Ino frunció los labios como si fuera a escupir, pero al mirarla cambió de idea.

—¿Y dónde no los causan esos bastardos? Había una mujer en uno de esos espectáculos ambulantes que hacía trucos, juegos de mano. Hace cuatro días, una condenada turba de palominos sin redaños, cabezas de chivo, arrasaron el espectáculo. —¡Valan Luca no había hecho la menor mención de ese suceso!—. ¡Paz! Querían a la mujer. Se la acusó de ser —asestó una mirada furibunda a la gente que pasaba ante ellos y bajó la voz— una Aes Sedai. Y una Amiga Siniestra. Le rompieron el jodido cuello mientras le llevaban a la horca, según oí contar, pero de todos modos colgaron su cadáver. Masema hizo decapitar a los cabecillas, pero fueron los Capas Blancas los que incitaron a la condenada turba. —Su gesto ceñudo encajaba perfectamente con el ojo pintado en el parche—. Ha habido demasiados ahorcamientos y decapitaciones, si queréis mi opinión. El maldito Masema es tan jodidamente fanático como los puñeteros Capas Blancas en lo tocante a encontrar Amigos Siniestros hasta debajo de las piedras.

—Una cada dos frases —lo reprendió, y el hombre se puso colorado.

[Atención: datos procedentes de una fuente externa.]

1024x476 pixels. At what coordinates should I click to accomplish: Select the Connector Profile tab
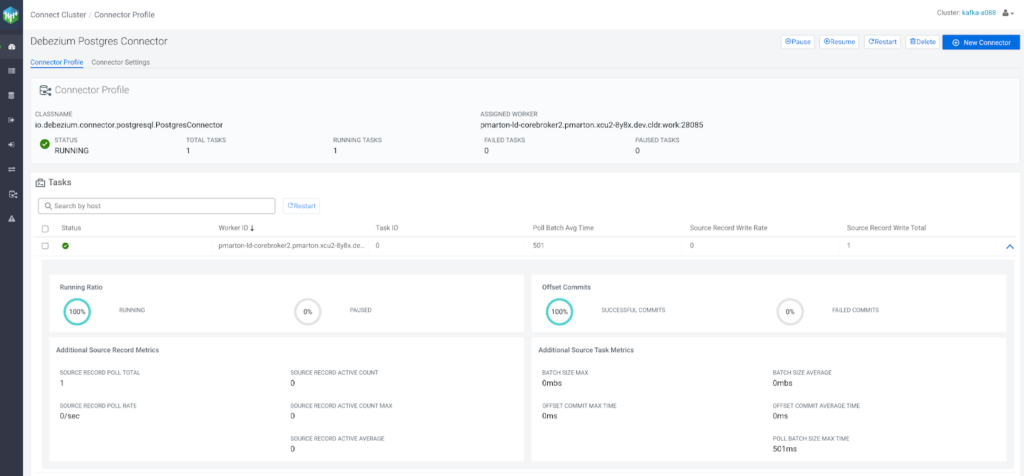click(x=57, y=62)
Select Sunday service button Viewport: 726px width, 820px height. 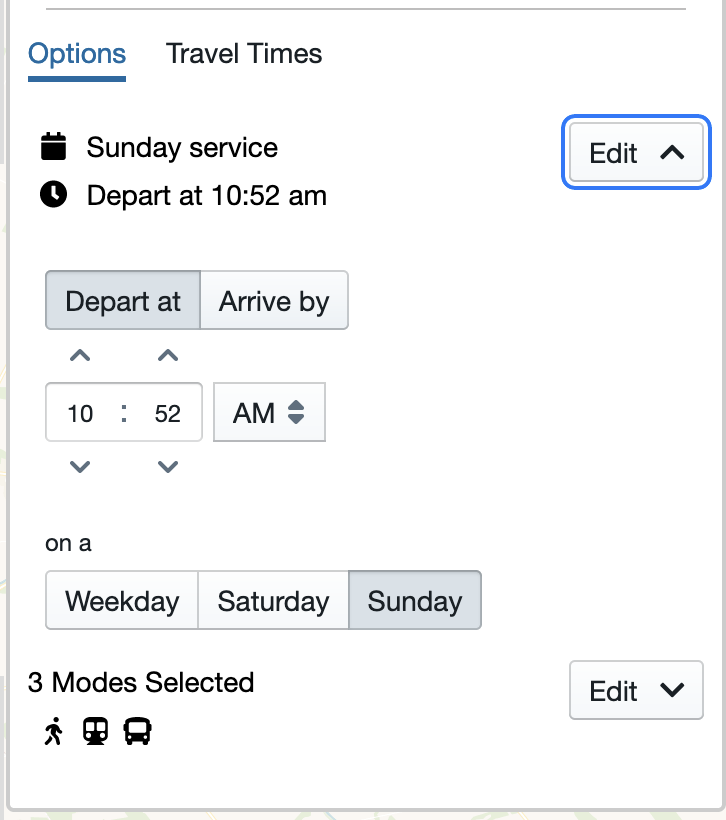(x=415, y=601)
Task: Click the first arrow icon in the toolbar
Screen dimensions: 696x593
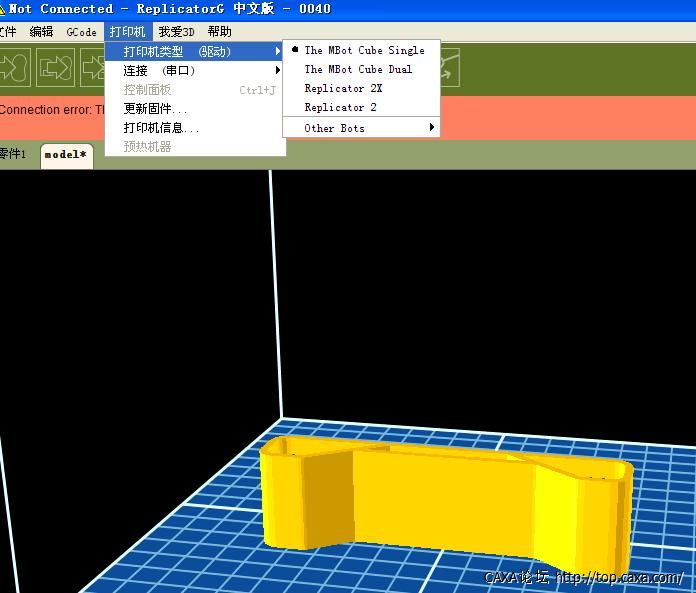Action: coord(14,68)
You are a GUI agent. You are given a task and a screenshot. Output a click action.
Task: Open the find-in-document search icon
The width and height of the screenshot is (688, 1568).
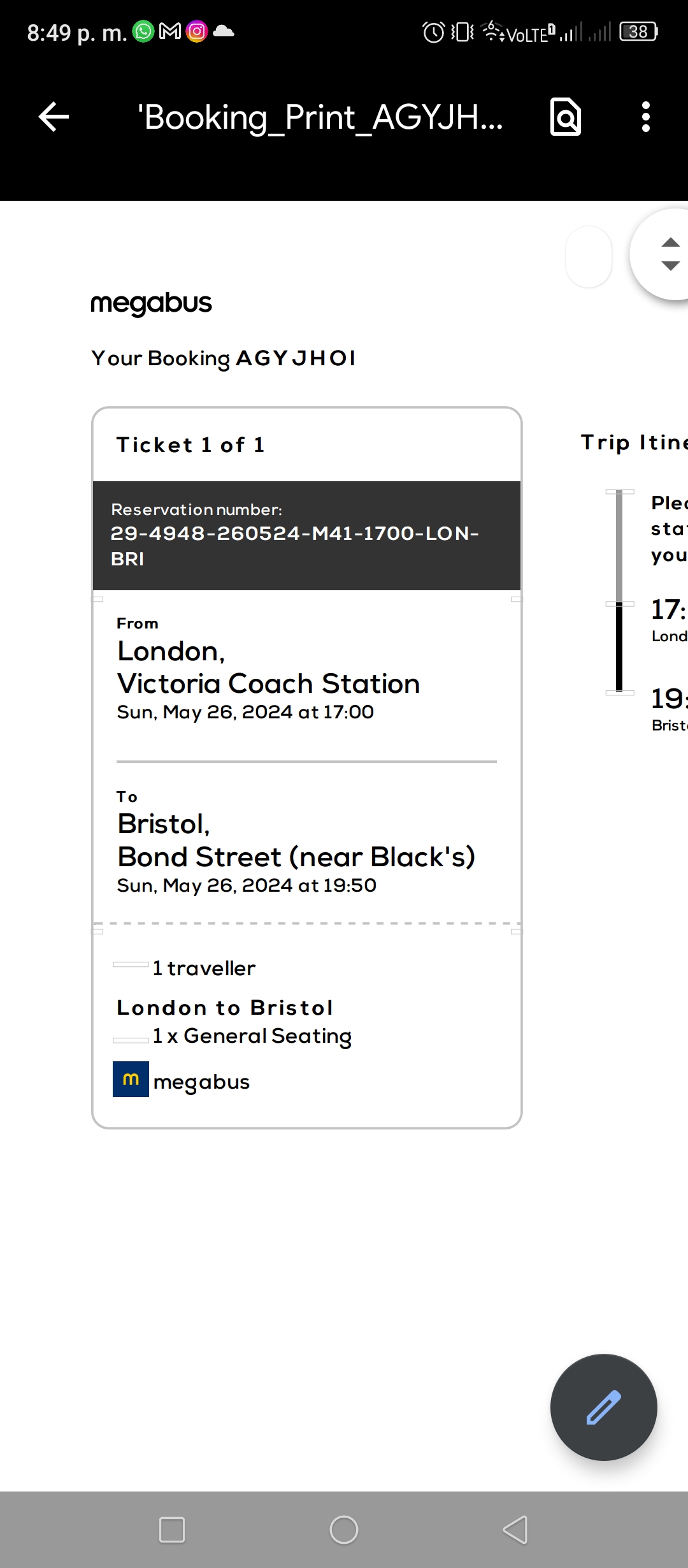tap(566, 117)
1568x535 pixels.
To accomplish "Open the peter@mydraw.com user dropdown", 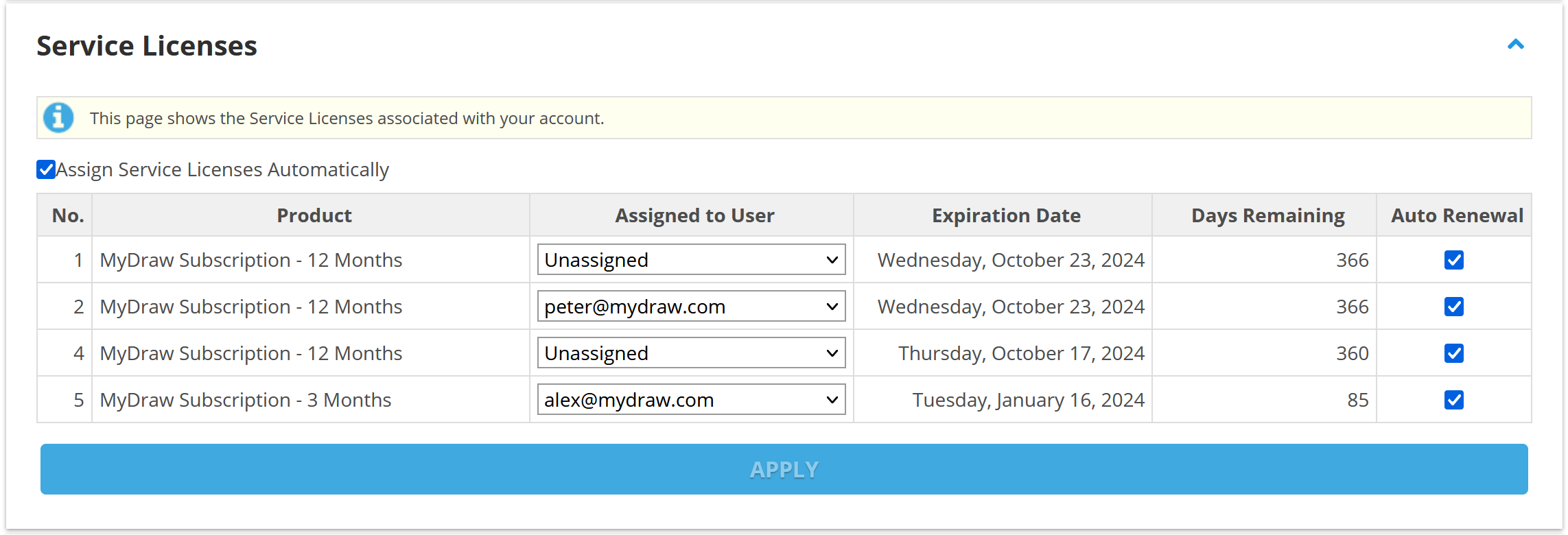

—¡En qué estaré pensando! —rezongó a la par que se detenía—. No puedo conduciros ahí dentro. Hay un ambiente mezcla de fiesta y de algarada, con un cortabolsas cada dos pasos, y es peligroso para una mujer salir a la calle después de oscurecer. —Parecía más escandalizado por eso que por el resto; en Shienar, una mujer estaba segura en cualquier lugar a cualquier hora (sin contar a los trollocs y los Myrddraal, claro) y cualquier hombre moriría para que fuera así—. No, no es seguro. Os llevaré de vuelta. Cuando encuentre un modo de hacerlo, iré a buscaros.

Eso fue lo que colmó su paciencia y lo que la decidió. Tirando del brazo para soltarse antes de que el hombre se lo agarrara con fuerza, apretó el paso hacia las puertas.

—Vamos, Ino, y no te retrases. Si te quedas rezagado, no te esperaré.

El hombre la alcanzó en dos zancadas al tiempo que mascullaba entre dientes sobre la terquedad de las mujeres. Una vez que Nynaeve comprobó que ése era el tema de sus rezongos y que, aparentemente, Ino no creía que su admonición contra las palabras malsonantes fuera aplicable cuando hablaba consigo mismo, dejó de prestar atención.

39

Encuentros en Samara

Los Capas Blancas que estaban en las puertas no prestaron más atención a Ino y a Nynaeve que al resto de la multitud que iba y venía, lo que significaba una penetrante mirada, fría, desconfiada e inquisitoria, pero rápida. Tanta gente hacía imposible cualquier otro tipo de control, y tal vez también tenían que ver en ello los guardias con armadura de láminas imbricadas.